> **Work instructions**:
Rewrite each line of the material below as an item in a numbered list, skipping blank lines and leaving the pictures out.

> **Data supplied**:
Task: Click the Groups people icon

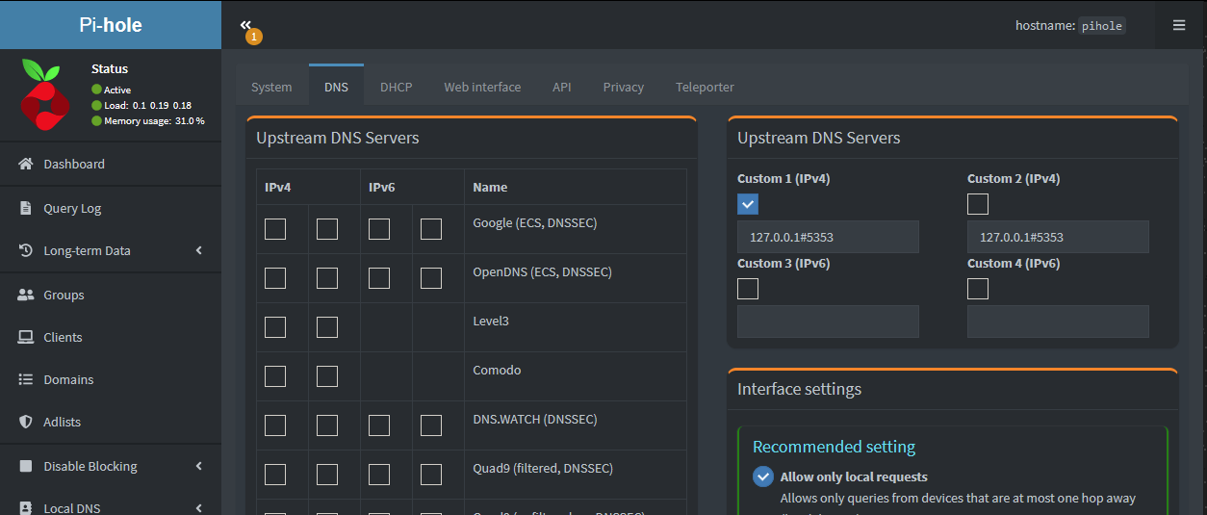Action: pyautogui.click(x=26, y=296)
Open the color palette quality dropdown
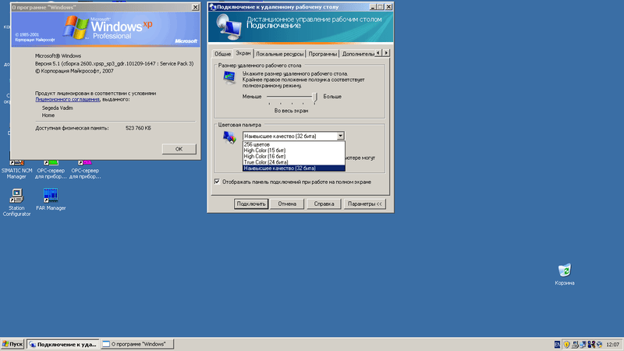Image resolution: width=624 pixels, height=351 pixels. 340,136
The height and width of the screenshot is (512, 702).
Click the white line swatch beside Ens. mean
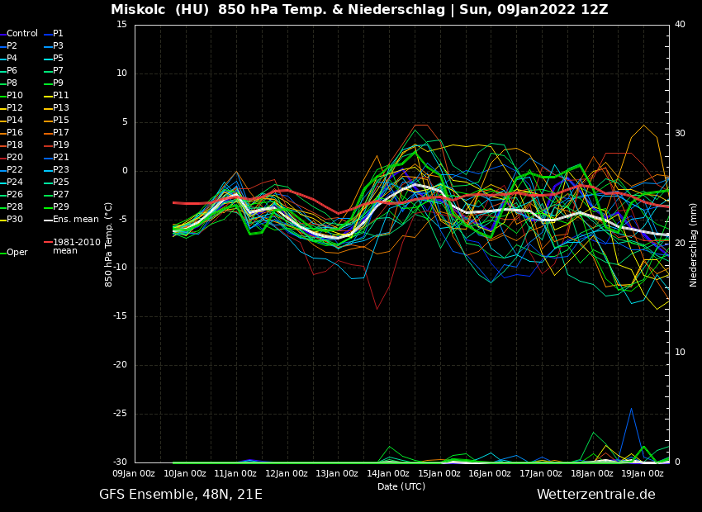pyautogui.click(x=48, y=220)
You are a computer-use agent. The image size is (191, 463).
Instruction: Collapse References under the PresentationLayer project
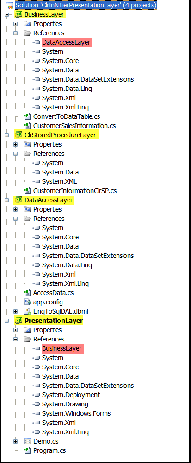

> **Finished answer**:
1. Task: Click the Groups people icon
2. Action: pyautogui.click(x=26, y=296)
3. Open the color palette quality dropdown
4. Image resolution: width=624 pixels, height=351 pixels. 340,136
5. The height and width of the screenshot is (512, 702).
6. Click the white line swatch beside Ens. mean
7. pyautogui.click(x=48, y=220)
8. You are a computer-use agent. The image size is (191, 463).
9. Instruction: Collapse References under the PresentationLayer project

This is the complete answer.